The Ugandan situation described above is a sharp contrast from the earlier assessment when, for several years during the late 1990s to about 2003, Uganda was hailed as an example of a country providing a lead in reducing HIV prevalence in the region and beyond, basing on the “impressive decline” recorded between 1995 and 2000. However, the subsequent years to 2008 showed evidence of stagnation and, among some population groups, cases of rising incidence (e.g. Mermin et al 2008; UAC 2008). Since then, policy actors have been struggling to find empirical explanations and ways to address the epidemic better, their dominant option being “to re-launch prevention approaches”.
1.2 Lakeshore communities in the context of this study
For long, HIV/AIDS has been identified as the leading cause of death in adults aged between 15 and 50 in lakeshore areas in Uganda while in Kagara region, Tanzania, fisher folks are said to be five times more likely to die of AIDS-related illnesses than farmers (Ainsworth and Semai, 2000). National seroprevalence rates in the countries bordering Lake Victoria region were already high through the 1990s.
The above trend continued through the 2000s. Sexual behaviour and its relation to high prevalence of HIV (3.2% to 16.1%) was documented among fishermen and other lakeshore groups in Uganda and elsewhere (instance Entz et al 2000; Soskolne 2000; Seeley and Allison 2005; Allison and Seeley 2004; Wiwanitkit and Waenlor 2002). Findings (yet to be published) from a study by Medical Research Council (MRC) which coincided with celebrations to mark World AIDS Day 2010 show that the HIV prevalence rate at Kasenyi landing site in Entebbe is 28.2%, while that of other landing sites in Wakiso and Masaka is at 30%. This prevalence rate at landing sites contrasts sharply with the national rate of 6.4%. All the above fishing sites studied over a period of two years by Dr. Ponsiano Kaleebu, the director of MRC are located on the shores of Lake Victoria. In fact some anecdotal reports show that fishing communities worldwide are up to 10 times more vulnerable to HIV/AIDS than other centres (Cf. BBC 2005). In a broader context, the relative estimates for fishing communities have long been considered devastating. The one minute bulletin (BBC Ibid) for instance quoted University of East Anglia researchers who described fishing villages as the hidden victims of the disease. The communities were particularly vulnerable because the populations were highly mobile, lacked women’s rights and had high levels of prostitution (Ibid).
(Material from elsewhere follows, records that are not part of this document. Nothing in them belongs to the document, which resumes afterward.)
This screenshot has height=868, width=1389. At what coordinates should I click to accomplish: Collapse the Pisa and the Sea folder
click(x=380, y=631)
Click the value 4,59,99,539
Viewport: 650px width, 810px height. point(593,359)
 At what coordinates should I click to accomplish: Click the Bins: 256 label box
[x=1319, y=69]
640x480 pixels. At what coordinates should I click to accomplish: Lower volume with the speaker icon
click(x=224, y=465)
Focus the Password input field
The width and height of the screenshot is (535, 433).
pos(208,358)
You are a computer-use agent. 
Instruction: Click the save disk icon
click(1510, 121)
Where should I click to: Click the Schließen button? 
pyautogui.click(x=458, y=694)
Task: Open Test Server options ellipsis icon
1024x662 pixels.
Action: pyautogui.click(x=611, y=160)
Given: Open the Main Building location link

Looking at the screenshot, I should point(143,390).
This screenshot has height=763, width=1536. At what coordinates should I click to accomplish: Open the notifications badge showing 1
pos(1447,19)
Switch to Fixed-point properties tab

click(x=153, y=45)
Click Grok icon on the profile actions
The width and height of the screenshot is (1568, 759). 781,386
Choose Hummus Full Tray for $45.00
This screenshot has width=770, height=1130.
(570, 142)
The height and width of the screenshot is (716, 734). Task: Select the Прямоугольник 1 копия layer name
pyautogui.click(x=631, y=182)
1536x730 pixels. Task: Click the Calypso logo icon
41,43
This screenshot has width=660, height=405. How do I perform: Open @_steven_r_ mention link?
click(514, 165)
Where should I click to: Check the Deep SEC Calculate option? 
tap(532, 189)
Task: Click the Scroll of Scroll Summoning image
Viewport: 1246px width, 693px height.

Although the socio-economic effects of HIV/AIDS are now well recognized in other sectors, the implication of HIV/AIDS for the fisheries sector has been much slower in coming to the attention of fishery analysts (Olowosegun et al 2008). There are many glancing references in the media conference abstracts and elsewhere to high rates of HIV infection in fishing communities in East Africa but little reference to policy questions. The same is the case for other areas with the most reliable data on prevalence coming from studies in Thailand and Cambodia (see for instance Entz et al., 2000) where the large populations of the migrant deep sea fisher folks have come to the attention of policy makers, largely through their studies as illegal migrants. In these communities, prevalence rates of 15-20% among fishermen in the region mark them out as a very high risk group, comparable to other sentinel groups such as commercial sex workers, military recruits and long distance truck drivers (ibid).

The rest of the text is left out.